Novo braço-de-ferro entre UE e Londres. Seis perguntas e respostas sobre o protocolo da Irlanda do Norte
O Protocolo da Irlanda do Norte tem sido uma fonte de tensão entre a UE e o Reino Unido desde que entrou em vigor no início de 2021. Agora, aproxima-se uma nova disputa de longa data entre ambos.
O Protocolo da Irlanda do Norte, acordado com Bruxelas em 2019, no âmbito do processo de saída do Reino Unido da União Europeia (UE), tem sido uma fonte de tensão desde a sua entrada em vigor no início de 2021.
Com as eleições para a Assembleia da Irlanda do Norte a culminarem na vitória histórica do Sinn Féin, partido nacionalista que defende a reunificação com a República da Irlanda, o Governo britânico anunciou planos para introduzir uma lei que anulará unilateralmente partes do acordo do Brexit relativamente à Irlanda do Norte.
Em seis perguntas e respostas, o ECO explica-lhe como é que esta legislação pode desencadear uma guerra comercial entre o Reino Unido e a União Europeia.
O que é o Protocolo da Irlanda do Norte?
Depois de os britânicos terem votado a favor do Brexit (processo de saída do Reino Unido da União Europeia) em 2016, foi criado um acordo especificamente para a Irlanda do Norte, visto ser a única parte do Reino Unido que partilha uma fronteira terrestre com um Estado-membro da UE: a República da Irlanda.
Enquanto o Reino Unido era membro da UE, o transporte de mercadorias através da fronteira entre as duas “Irlandas” era fácil, porque ambos os lados obedeciam às mesmas regras comerciais, ao abrigo da legislação europeia, não havendo quaisquer controlos ou lugar a verificação de documentação.
Contudo, a saída dos britânicos do bloco comunitário tornou necessário um novo sistema para permitir a troca de mercadorias entre as duas partes, já que Bruxelas aplica uma regulamentação rigorosa para bens alimentares e exige controlos fronteiriços quando produtos como leite ou ovos chegam de países não pertencentes à UE.
Ora, para evitar a imposição de uma fronteira comercial e aduaneira entre a República da Irlanda e a Irlanda do Norte, o acordo do Brexit colocou então uma fronteira no mar da Irlanda, entre a Grã-Bretanha e a Irlanda do Norte. Esta solução permitiu proteger o acordo de paz da Irlanda do Norte, assinado na Páscoa de 1998 pelos governos britânico e irlandês, já que se temia que a imposição de controlos fronteiriços entre as duas “Irlandas” conduzisse a uma situação de instabilidade. O Acordo de Sexta-Feira Santa, como ficou conhecido, pôs fim aos conflitos entre nacionalistas e unionistas sobre a questão da união da Irlanda do Norte com a República da Irlanda, ou a sua continuação como parte do Reino Unido.
Como funciona o Protocolo da Irlanda do Norte?
O Reino Unido e a UE assinaram o Protocolo da Irlanda do Norte dentro do acordo do Brexit, que faz agora parte do direito internacional. Tendo em conta que ambas as regiões queriam evitar colocar postos de controlo aduaneiro na fronteira entre as duas “Irlandas”, a solução que o primeiro-ministro britânico subscreveu foi manter a Irlanda do Norte no mercado único de mercadorias da UE, sob o custo de colocar a fronteira aduaneira no mar irlandês.

• • • • • • •

» **PARTES DO EXERCÍCIO**:
- 1) Porque é que o acordo do Brexit colocou a fronteira aduaneira no mar da Irlanda, segundo o texto sobre o Protocolo da Irlanda do Norte? Responda em uma a três frases.
- 2) Em que ano foi o Protocolo acordado com Bruxelas, de acordo com o texto sobre o Protocolo da Irlanda do Norte?
- 3) Reproduza, sem qualquer alteração, o trecho do texto sobre o Protocolo da Irlanda do Norte entre "Novo braço-de-ferro entre" e "entrada em vigor no início de 2021.", ambos incluídos.

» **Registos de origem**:
• • • • • • •

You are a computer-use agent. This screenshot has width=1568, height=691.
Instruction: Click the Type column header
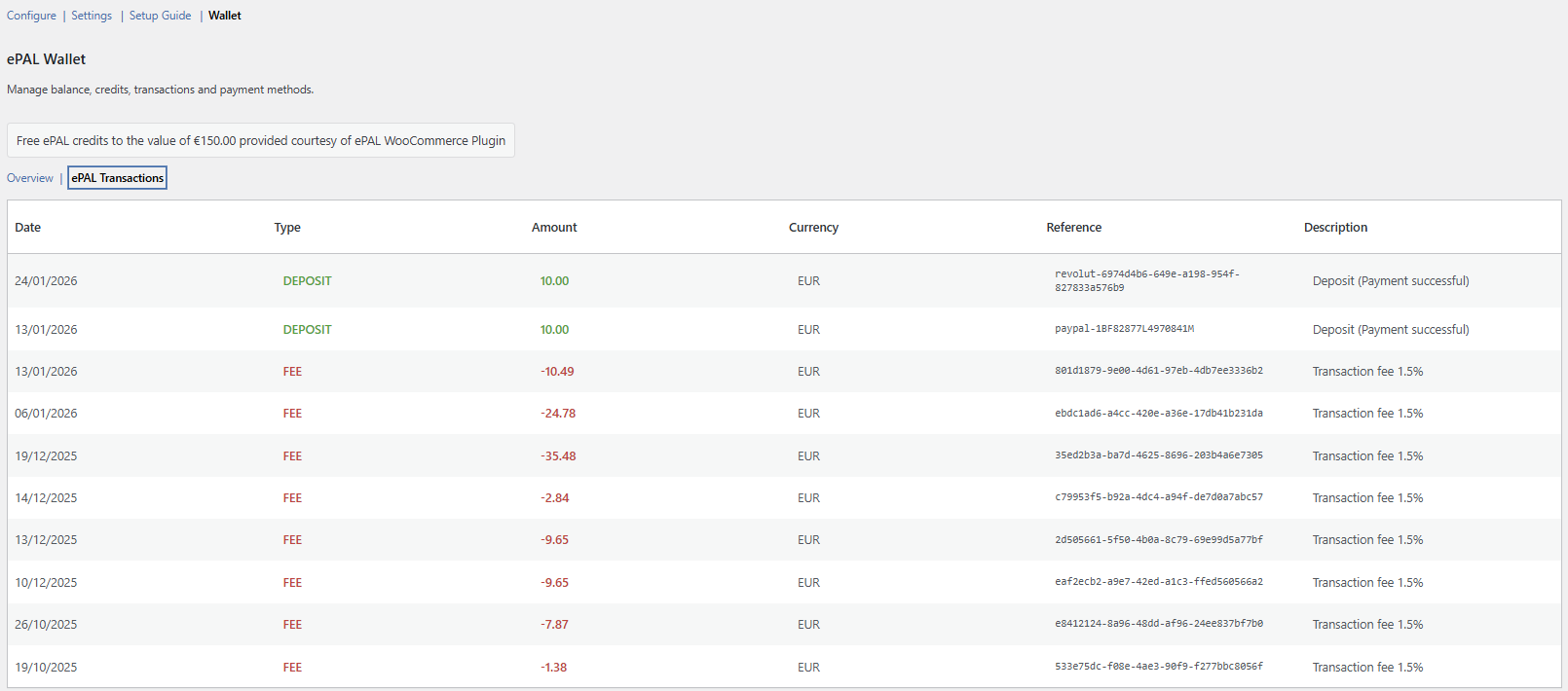click(x=287, y=228)
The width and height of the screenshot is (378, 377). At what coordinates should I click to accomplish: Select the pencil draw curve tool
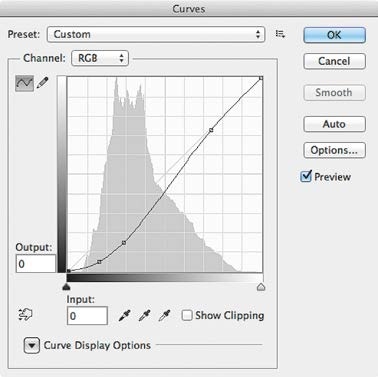[42, 83]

• • • • • • •

» **RESULTADOS DO EXERCÍCIO**:
- 1) A fronteira ficou no mar para evitar uma fronteira comercial e aduaneira entre a República da Irlanda e a Irlanda do Norte. Temia-se que controlos fronteiriços entre as duas "Irlandas" conduzissem a uma situação de instabilidade. Assim, esta solução permitiu proteger o acordo de paz da Irlanda do Norte, assinado na Páscoa de 1998.

- 2) Em 2019.

- 3)
Novo braço-de-ferro entre UE e Londres. Seis perguntas e respostas sobre o protocolo da Irlanda do Norte
O Protocolo da Irlanda do Norte tem sido uma fonte de tensão entre a UE e o Reino Unido desde que entrou em vigor no início de 2021. Agora, aproxima-se uma nova disputa de longa data entre ambos.
O Protocolo da Irlanda do Norte, acordado com Bruxelas em 2019, no âmbito do processo de saída do Reino Unido da União Europeia (UE), tem sido uma fonte de tensão desde a sua entrada em vigor no início de 2021.